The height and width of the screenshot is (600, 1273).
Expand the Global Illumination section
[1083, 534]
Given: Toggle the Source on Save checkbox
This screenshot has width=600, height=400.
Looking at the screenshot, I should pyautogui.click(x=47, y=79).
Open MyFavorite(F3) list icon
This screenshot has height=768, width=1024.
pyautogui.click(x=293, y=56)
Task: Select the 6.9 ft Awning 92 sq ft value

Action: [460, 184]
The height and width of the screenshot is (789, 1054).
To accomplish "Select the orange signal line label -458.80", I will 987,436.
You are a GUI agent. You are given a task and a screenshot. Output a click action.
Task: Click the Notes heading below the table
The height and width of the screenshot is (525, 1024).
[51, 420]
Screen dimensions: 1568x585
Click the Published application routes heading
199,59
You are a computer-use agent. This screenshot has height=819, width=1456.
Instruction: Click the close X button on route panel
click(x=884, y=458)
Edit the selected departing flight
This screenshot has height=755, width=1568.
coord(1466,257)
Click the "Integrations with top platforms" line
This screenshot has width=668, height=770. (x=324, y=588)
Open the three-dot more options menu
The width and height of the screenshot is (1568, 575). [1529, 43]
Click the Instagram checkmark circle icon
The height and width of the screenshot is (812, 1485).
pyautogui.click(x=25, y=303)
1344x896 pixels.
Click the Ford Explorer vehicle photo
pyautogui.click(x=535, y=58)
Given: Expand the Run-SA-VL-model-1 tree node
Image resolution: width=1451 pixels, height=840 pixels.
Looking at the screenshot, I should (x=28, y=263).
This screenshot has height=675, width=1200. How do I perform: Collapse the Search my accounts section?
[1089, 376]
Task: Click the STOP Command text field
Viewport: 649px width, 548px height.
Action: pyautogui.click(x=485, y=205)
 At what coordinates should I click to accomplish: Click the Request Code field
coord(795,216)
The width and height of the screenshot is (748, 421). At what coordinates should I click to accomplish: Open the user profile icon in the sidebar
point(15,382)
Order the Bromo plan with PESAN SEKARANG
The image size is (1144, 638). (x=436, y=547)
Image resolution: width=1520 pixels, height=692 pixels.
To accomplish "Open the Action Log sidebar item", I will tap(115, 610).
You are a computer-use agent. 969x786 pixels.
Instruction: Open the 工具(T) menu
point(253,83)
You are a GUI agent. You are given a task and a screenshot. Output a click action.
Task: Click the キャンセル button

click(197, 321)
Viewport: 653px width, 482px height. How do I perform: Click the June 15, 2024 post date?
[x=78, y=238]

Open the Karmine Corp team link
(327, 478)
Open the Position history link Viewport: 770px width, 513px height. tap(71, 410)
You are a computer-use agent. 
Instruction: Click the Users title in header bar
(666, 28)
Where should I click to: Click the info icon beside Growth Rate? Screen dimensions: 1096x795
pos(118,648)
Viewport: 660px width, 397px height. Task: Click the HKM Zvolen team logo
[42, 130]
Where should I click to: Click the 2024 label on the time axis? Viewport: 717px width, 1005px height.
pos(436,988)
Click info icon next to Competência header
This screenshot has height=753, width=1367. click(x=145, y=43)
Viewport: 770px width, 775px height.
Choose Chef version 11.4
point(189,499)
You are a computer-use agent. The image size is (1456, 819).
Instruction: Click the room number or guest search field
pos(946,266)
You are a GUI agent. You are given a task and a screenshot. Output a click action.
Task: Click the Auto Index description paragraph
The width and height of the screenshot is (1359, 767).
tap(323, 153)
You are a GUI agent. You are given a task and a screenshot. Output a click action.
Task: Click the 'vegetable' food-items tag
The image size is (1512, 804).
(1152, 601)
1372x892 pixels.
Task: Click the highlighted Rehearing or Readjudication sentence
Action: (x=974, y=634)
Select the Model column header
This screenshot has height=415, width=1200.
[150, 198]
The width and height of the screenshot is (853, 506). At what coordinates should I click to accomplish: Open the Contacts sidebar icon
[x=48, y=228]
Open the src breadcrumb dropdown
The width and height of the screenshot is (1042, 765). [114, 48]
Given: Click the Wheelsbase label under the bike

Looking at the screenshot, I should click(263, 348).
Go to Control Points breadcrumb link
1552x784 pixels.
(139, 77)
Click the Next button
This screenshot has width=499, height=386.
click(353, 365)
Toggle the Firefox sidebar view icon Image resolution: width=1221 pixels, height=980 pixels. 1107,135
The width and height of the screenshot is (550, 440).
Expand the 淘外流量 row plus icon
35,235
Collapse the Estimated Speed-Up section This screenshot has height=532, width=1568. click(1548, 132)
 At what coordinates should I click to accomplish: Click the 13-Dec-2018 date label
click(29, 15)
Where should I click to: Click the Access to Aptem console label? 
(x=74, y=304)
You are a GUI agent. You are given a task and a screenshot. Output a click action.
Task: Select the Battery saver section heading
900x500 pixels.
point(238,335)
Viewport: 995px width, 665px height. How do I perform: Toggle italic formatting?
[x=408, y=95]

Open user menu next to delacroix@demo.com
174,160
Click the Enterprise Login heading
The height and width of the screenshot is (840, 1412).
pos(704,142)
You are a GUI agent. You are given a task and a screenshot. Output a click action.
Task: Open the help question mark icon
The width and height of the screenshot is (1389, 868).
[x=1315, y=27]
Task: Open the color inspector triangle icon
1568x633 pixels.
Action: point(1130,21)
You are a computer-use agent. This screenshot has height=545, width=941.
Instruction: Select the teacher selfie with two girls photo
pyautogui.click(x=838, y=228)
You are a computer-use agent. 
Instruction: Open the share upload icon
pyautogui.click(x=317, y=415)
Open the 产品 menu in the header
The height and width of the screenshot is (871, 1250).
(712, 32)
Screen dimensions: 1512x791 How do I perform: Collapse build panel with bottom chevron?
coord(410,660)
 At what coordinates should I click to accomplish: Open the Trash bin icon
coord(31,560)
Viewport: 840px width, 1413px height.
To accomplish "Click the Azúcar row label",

──────

### Problem description
Print out the complete data above, character for character.

### Written answer
The height and width of the screenshot is (600, 1273).
Expand the Global Illumination section
[1083, 534]
Given: Toggle the Source on Save checkbox
This screenshot has width=600, height=400.
Looking at the screenshot, I should pyautogui.click(x=47, y=79).
Open MyFavorite(F3) list icon
This screenshot has height=768, width=1024.
pyautogui.click(x=293, y=56)
Task: Select the 6.9 ft Awning 92 sq ft value

Action: [460, 184]
The height and width of the screenshot is (789, 1054).
To accomplish "Select the orange signal line label -458.80", I will 987,436.
You are a GUI agent. You are given a task and a screenshot. Output a click action.
Task: Click the Notes heading below the table
The height and width of the screenshot is (525, 1024).
[51, 420]
Screen dimensions: 1568x585
Click the Published application routes heading
199,59
You are a computer-use agent. This screenshot has height=819, width=1456.
Instruction: Click the close X button on route panel
click(x=884, y=458)
Edit the selected departing flight
This screenshot has height=755, width=1568.
coord(1466,257)
Click the "Integrations with top platforms" line
This screenshot has width=668, height=770. (x=324, y=588)
Open the three-dot more options menu
The width and height of the screenshot is (1568, 575). [1529, 43]
Click the Instagram checkmark circle icon
The height and width of the screenshot is (812, 1485).
pyautogui.click(x=25, y=303)
1344x896 pixels.
Click the Ford Explorer vehicle photo
pyautogui.click(x=535, y=58)
Given: Expand the Run-SA-VL-model-1 tree node
Image resolution: width=1451 pixels, height=840 pixels.
Looking at the screenshot, I should (x=28, y=263).
This screenshot has height=675, width=1200. How do I perform: Collapse the Search my accounts section?
[1089, 376]
Task: Click the STOP Command text field
Viewport: 649px width, 548px height.
Action: pyautogui.click(x=485, y=205)
 At what coordinates should I click to accomplish: Click the Request Code field
coord(795,216)
The width and height of the screenshot is (748, 421). At what coordinates should I click to accomplish: Open the user profile icon in the sidebar
point(15,382)
Order the Bromo plan with PESAN SEKARANG
The image size is (1144, 638). (x=436, y=547)
Image resolution: width=1520 pixels, height=692 pixels.
To accomplish "Open the Action Log sidebar item", I will tap(115, 610).
You are a computer-use agent. 969x786 pixels.
Instruction: Open the 工具(T) menu
point(253,83)
You are a GUI agent. You are given a task and a screenshot. Output a click action.
Task: Click the キャンセル button

click(197, 321)
Viewport: 653px width, 482px height. How do I perform: Click the June 15, 2024 post date?
[x=78, y=238]

Open the Karmine Corp team link
(327, 478)
Open the Position history link Viewport: 770px width, 513px height. tap(71, 410)
You are a computer-use agent. 
Instruction: Click the Users title in header bar
(666, 28)
Where should I click to: Click the info icon beside Growth Rate? Screen dimensions: 1096x795
pos(118,648)
Viewport: 660px width, 397px height. Task: Click the HKM Zvolen team logo
[42, 130]
Where should I click to: Click the 2024 label on the time axis? Viewport: 717px width, 1005px height.
pos(436,988)
Click info icon next to Competência header
This screenshot has height=753, width=1367. click(x=145, y=43)
Viewport: 770px width, 775px height.
Choose Chef version 11.4
point(189,499)
You are a computer-use agent. The image size is (1456, 819).
Instruction: Click the room number or guest search field
pos(946,266)
You are a GUI agent. You are given a task and a screenshot. Output a click action.
Task: Click the Auto Index description paragraph
The width and height of the screenshot is (1359, 767).
tap(323, 153)
You are a GUI agent. You are given a task and a screenshot. Output a click action.
Task: Click the 'vegetable' food-items tag
The image size is (1512, 804).
(1152, 601)
1372x892 pixels.
Task: Click the highlighted Rehearing or Readjudication sentence
Action: (x=974, y=634)
Select the Model column header
This screenshot has height=415, width=1200.
[150, 198]
The width and height of the screenshot is (853, 506). At what coordinates should I click to accomplish: Open the Contacts sidebar icon
[x=48, y=228]
Open the src breadcrumb dropdown
The width and height of the screenshot is (1042, 765). [114, 48]
Given: Click the Wheelsbase label under the bike

Looking at the screenshot, I should click(263, 348).
Go to Control Points breadcrumb link
1552x784 pixels.
(139, 77)
Click the Next button
This screenshot has width=499, height=386.
click(353, 365)
Toggle the Firefox sidebar view icon Image resolution: width=1221 pixels, height=980 pixels. 1107,135
The width and height of the screenshot is (550, 440).
Expand the 淘外流量 row plus icon
35,235
Collapse the Estimated Speed-Up section This screenshot has height=532, width=1568. click(1548, 132)
 At what coordinates should I click to accomplish: Click the 13-Dec-2018 date label
click(29, 15)
Where should I click to: Click the Access to Aptem console label? 
(x=74, y=304)
You are a GUI agent. You are given a task and a screenshot. Output a click action.
Task: Select the Battery saver section heading
900x500 pixels.
point(238,335)
Viewport: 995px width, 665px height. How do I perform: Toggle italic formatting?
[x=408, y=95]

Open user menu next to delacroix@demo.com
174,160
Click the Enterprise Login heading
The height and width of the screenshot is (840, 1412).
pos(704,142)
You are a GUI agent. You are given a task and a screenshot. Output a click action.
Task: Open the help question mark icon
The width and height of the screenshot is (1389, 868).
[x=1315, y=27]
Task: Open the color inspector triangle icon
1568x633 pixels.
Action: point(1130,21)
You are a computer-use agent. This screenshot has height=545, width=941.
Instruction: Select the teacher selfie with two girls photo
pyautogui.click(x=838, y=228)
You are a computer-use agent. 
Instruction: Open the share upload icon
pyautogui.click(x=317, y=415)
Open the 产品 menu in the header
The height and width of the screenshot is (871, 1250).
(712, 32)
Screen dimensions: 1512x791 How do I perform: Collapse build panel with bottom chevron?
coord(410,660)
 At what coordinates should I click to accomplish: Open the Trash bin icon
coord(31,560)
Viewport: 840px width, 1413px height.
To accomplish "Click the Azúcar row label",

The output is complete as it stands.